Позвонили. Но не мне. За окнами давно стемнело, уже который час я сидел дома и тяжёлым взглядом смотрел на телефон, когда в трубке снова раздался голос Вадима:
– Жень, тебе тёща не звонила?
– Нет, – упавшим голосом ответил я. – Давай, рассказывай.
– Вот сволочь старая! Не любит она тебя… Ну, ты держись, братан. Новости неприятные. Родилась у Ирки девочка, семимесячная… – Вадим замялся.
– Не стесняйся, говори. Я уже готов. С Иркой плохо? Что с ней?
– Да, не очень хорошо… В реанимации Ирка. Не знаю я, что там с ней произошло, не врач я. Тёща чего-то объясняла, но я не запомнил. Но всё должно быть хорошо. Я в роддом ездил, врачи сказали, что откачают, бывало и хуже. Ты не волнуйся.
– Твою мать, – только и смог ответить я. Да уж. Какое уж тут волнение… Меня начало трясти, как в лихорадке, ноги ослабли, и я сполз по стенке прямо на пол, едва удерживая трубку. Не расслабляться… не расслабляться… – Ладно, Вадим, я понял, спасибо. С утра приеду в Видное, с врачами поговорю… А как там девочка?
– Ну, вот об этом я и хотел сказать, – разговор Вадиму давался нелегко, он сбивался и тяжело дышал. – Ну, это… Жень, короче, такое дело. Умерла девочка. Через час после рождения и умерла…
В голове вмиг помутилось окончательно. Не дослушав Вадима, я уронил трубку на рычаг телефона. Прошёл на кухню, налил коньяку и бессильно опустился в кресло. Думать ни о чём не хотелось. Алкоголь не действовал, в пепельнице росла гора окурков, а сигаретный дым уже не чувствовался. Это был едва ли не самый тяжёлый день в моей жизни. За что же меня так бьёт со всех сторон? Каких тяжких грехов я успел наворотить за свои неполные двадцать три года? Тяжело мне теперь будет приводить Иркину психику в порядок. Долго и тяжело…
Ну да ладно. Прорвёмся. Никто в этом деле нам не поможет. Кто, если не я?
Так я просидел до рассвета. А утром снова раздался звонок. Это из офиса позвонил Наковальня. И сообщил новость, реагировать на которую у меня уже просто не осталось сил. Вчера вечером, взяв из офиса все деньги и полностью опустошив склад, бесследно исчез со всех горизонтов Хохол.

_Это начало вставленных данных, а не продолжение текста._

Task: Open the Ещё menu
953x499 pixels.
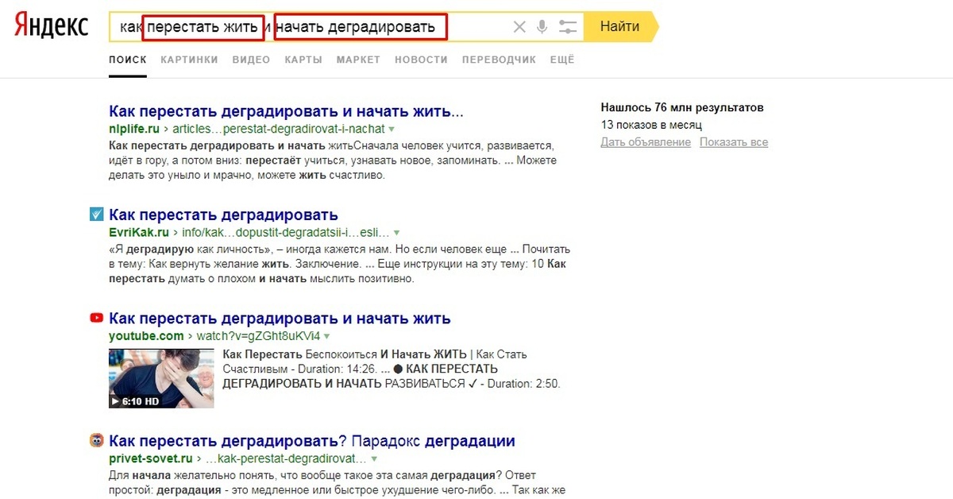Action: [x=561, y=60]
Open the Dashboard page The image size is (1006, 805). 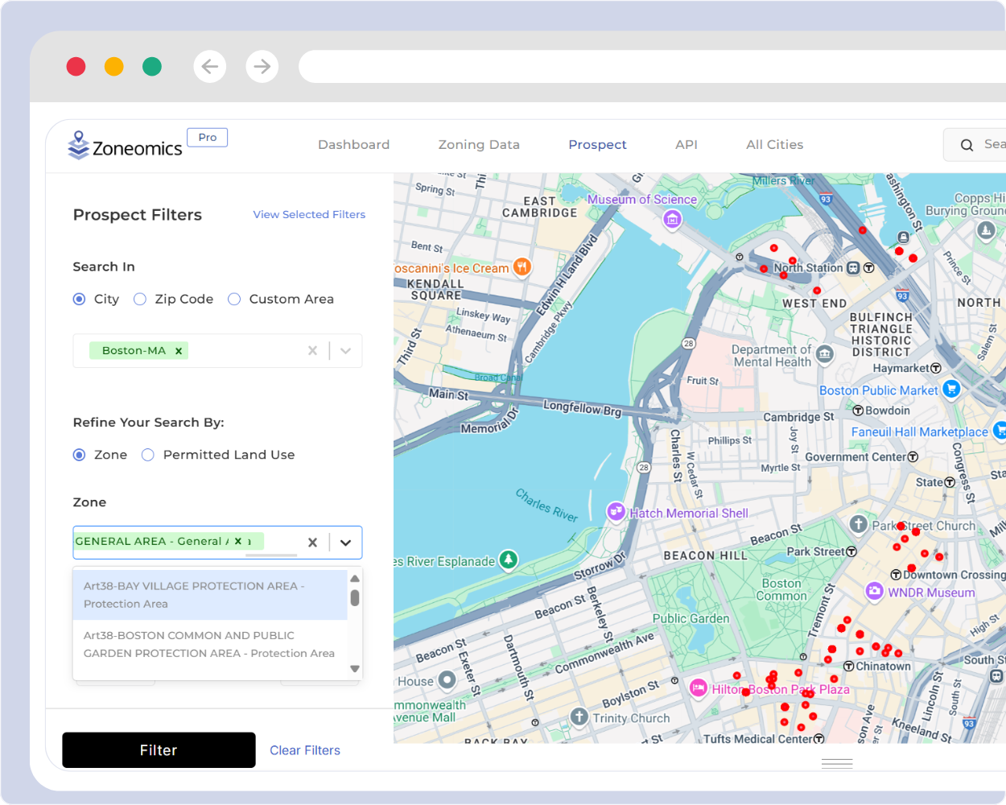click(x=354, y=145)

С Иркой мы расстались, едва она успела оправиться и выйти из больницы. Она, кажется, от всего произошедшего немного помутилась рассудком – решила, что все несчастья свалились на неё в качестве божьего наказания за измену мужу и семье. За несколько дней она вынесла мне мозг своими причитаниями и упрёками. В какой-то момент я понял, что вот эта всклокоченная, смотрящая на меня ненавидящим взглядом покрасневших глаз женщина приходится мне совершенно чужой. Равно как и я ей. Пережитые за эти два года испытания меня не сломили, даже укрепили, но прибавили злости, целеустремлённости, цинизма и здравомыслия. Я сильно повзрослел. Поэтому я не ощутил ничего, кроме лёгкого налёта грусти, когда от подъезда отъехала машина Вадима, с Иркой и её вещами. Через несколько дней она вернулась к мужу. А потом у меня закончился срок оплаты жилья, и меня, бездомного и фактически безденежного, тогда совершенно неожиданно выручил Наковальня. После свадьбы он переехал к жене, а мне вручил ключи от своей пустующей квартиры.